Kerjakan ini -
Tuliskan ulang baris-baris daftar tanpa perubahan, mulai dari baris yang memuat "Where should I click to: Open the" sampai akhir daftar. Jangan sertakan gambar dalam jawaban.

Daftar masukan -
● ● ● ● ● ● ●

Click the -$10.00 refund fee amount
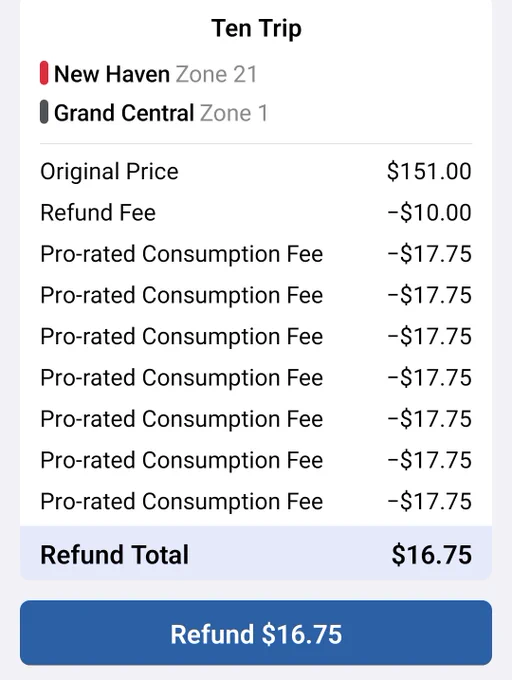click(x=429, y=212)
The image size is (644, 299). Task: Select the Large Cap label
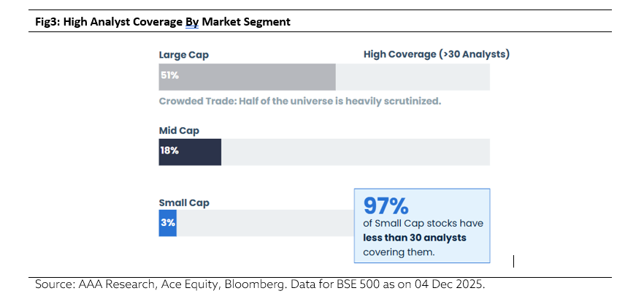(183, 54)
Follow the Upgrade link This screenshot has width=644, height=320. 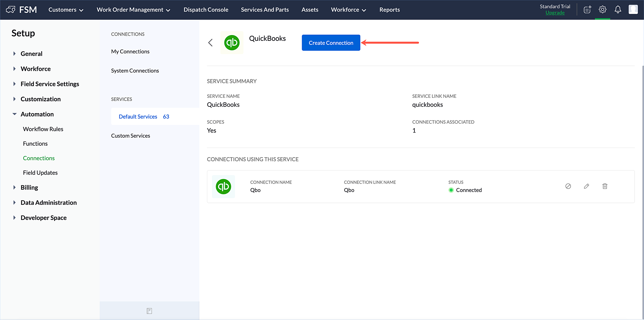coord(555,13)
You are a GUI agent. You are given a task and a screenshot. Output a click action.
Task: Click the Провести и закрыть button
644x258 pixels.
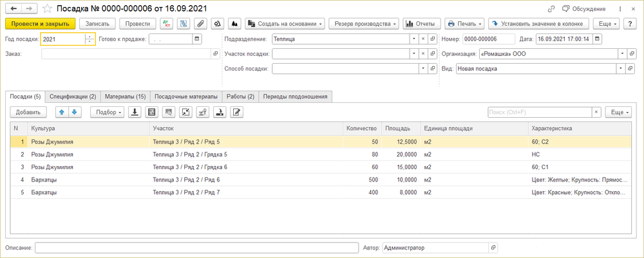tap(40, 24)
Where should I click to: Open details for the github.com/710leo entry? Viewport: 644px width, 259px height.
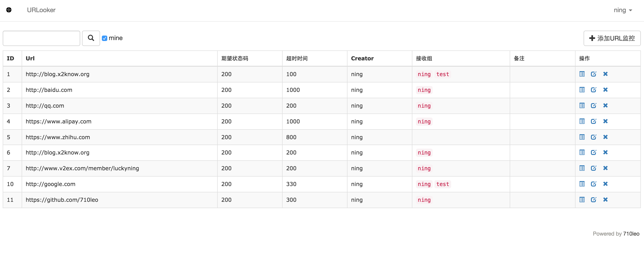(582, 200)
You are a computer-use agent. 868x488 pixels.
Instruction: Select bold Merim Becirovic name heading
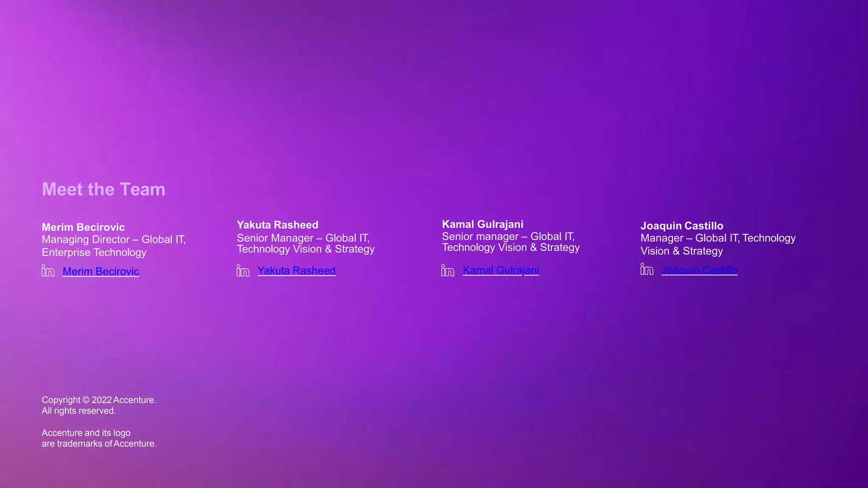coord(83,227)
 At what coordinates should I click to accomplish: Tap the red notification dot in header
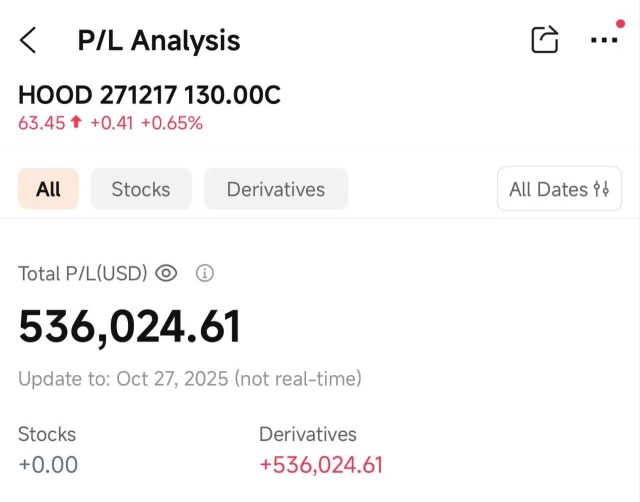(620, 23)
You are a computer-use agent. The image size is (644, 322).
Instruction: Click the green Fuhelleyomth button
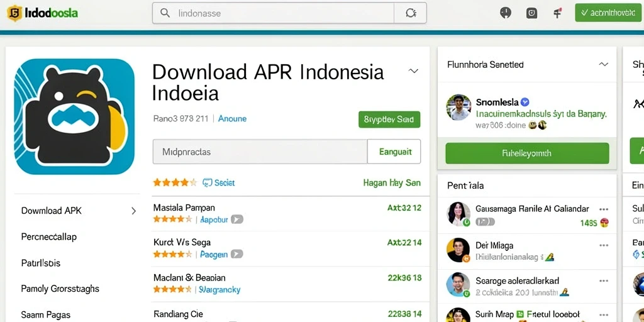pos(527,153)
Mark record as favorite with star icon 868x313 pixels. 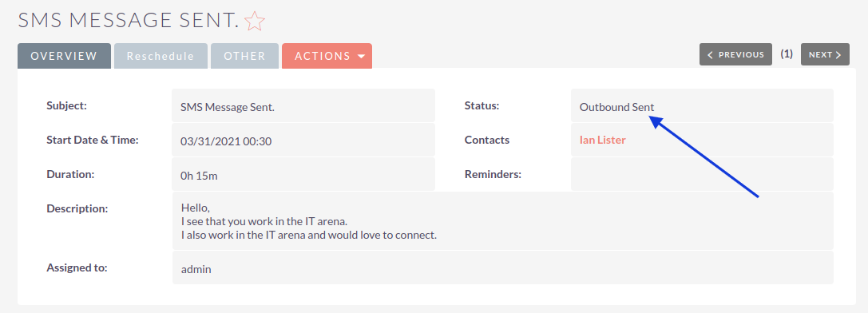point(255,21)
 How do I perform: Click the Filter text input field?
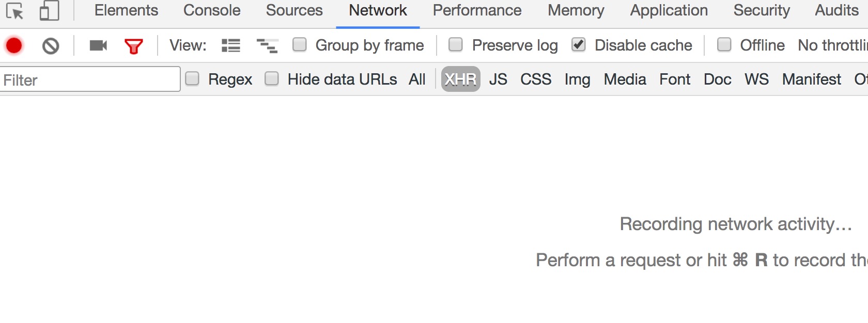pos(90,79)
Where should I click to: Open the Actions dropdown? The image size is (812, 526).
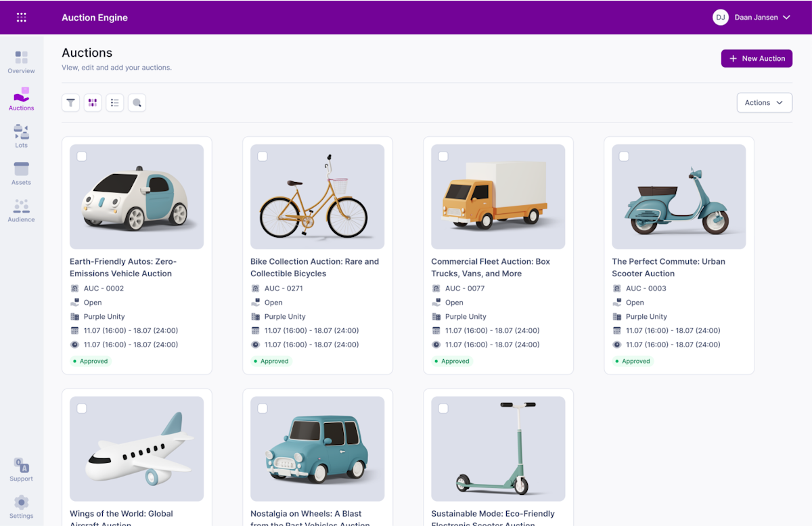click(764, 102)
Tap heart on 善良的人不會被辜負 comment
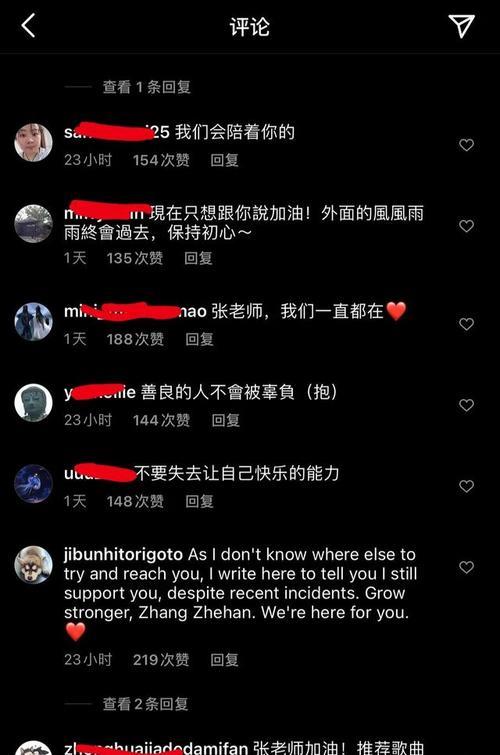 466,405
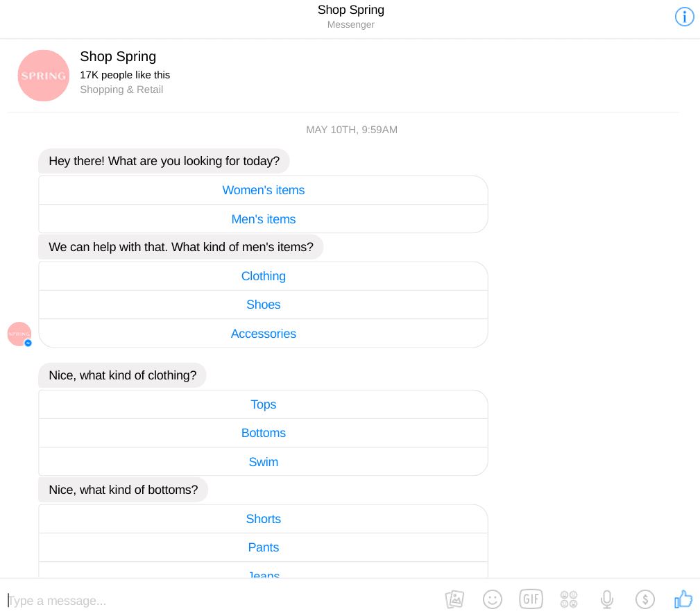Image resolution: width=700 pixels, height=616 pixels.
Task: Send a thumbs-up like
Action: tap(683, 599)
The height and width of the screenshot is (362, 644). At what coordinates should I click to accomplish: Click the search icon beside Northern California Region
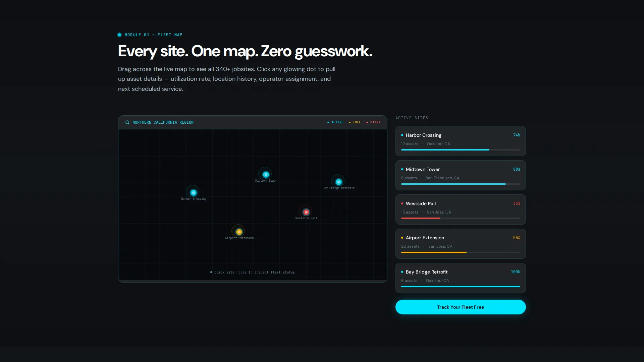127,122
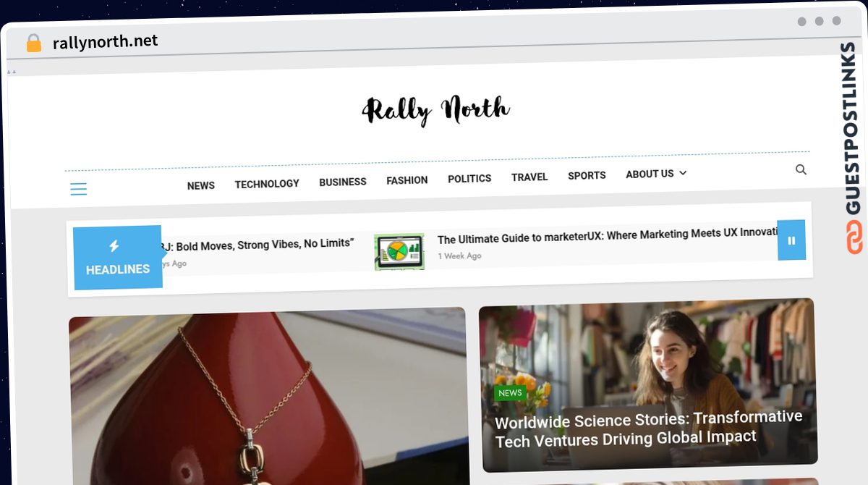Open the Fashion category

click(407, 180)
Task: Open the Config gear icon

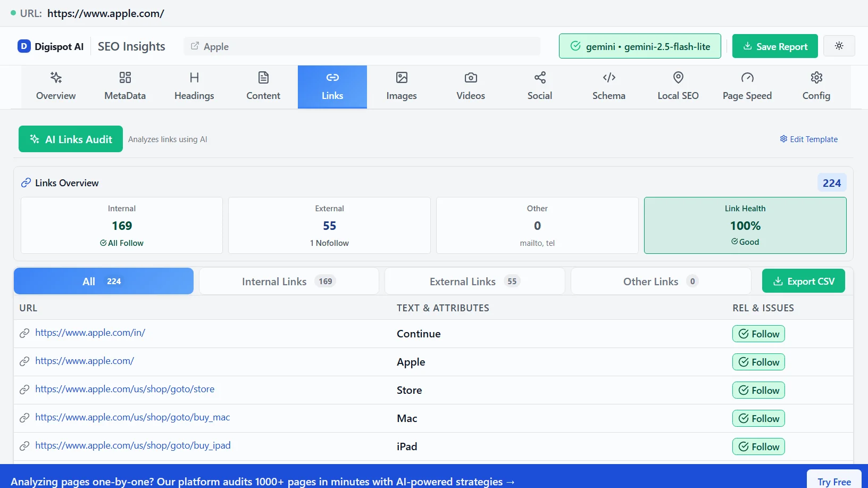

● ● ● ● ● ● ●

Latihan selesai -
Where should I click to: Open the Actions dropdown? The image size is (812, 526).
click(764, 102)
Tap heart on 善良的人不會被辜負 comment
 466,405
Image resolution: width=700 pixels, height=616 pixels.
Task: Send a thumbs-up like
Action: tap(683, 599)
The height and width of the screenshot is (362, 644). At what coordinates should I click to accomplish: Click the search icon beside Northern California Region
127,122
Open the Fashion category

click(407, 180)
Task: Open the Config gear icon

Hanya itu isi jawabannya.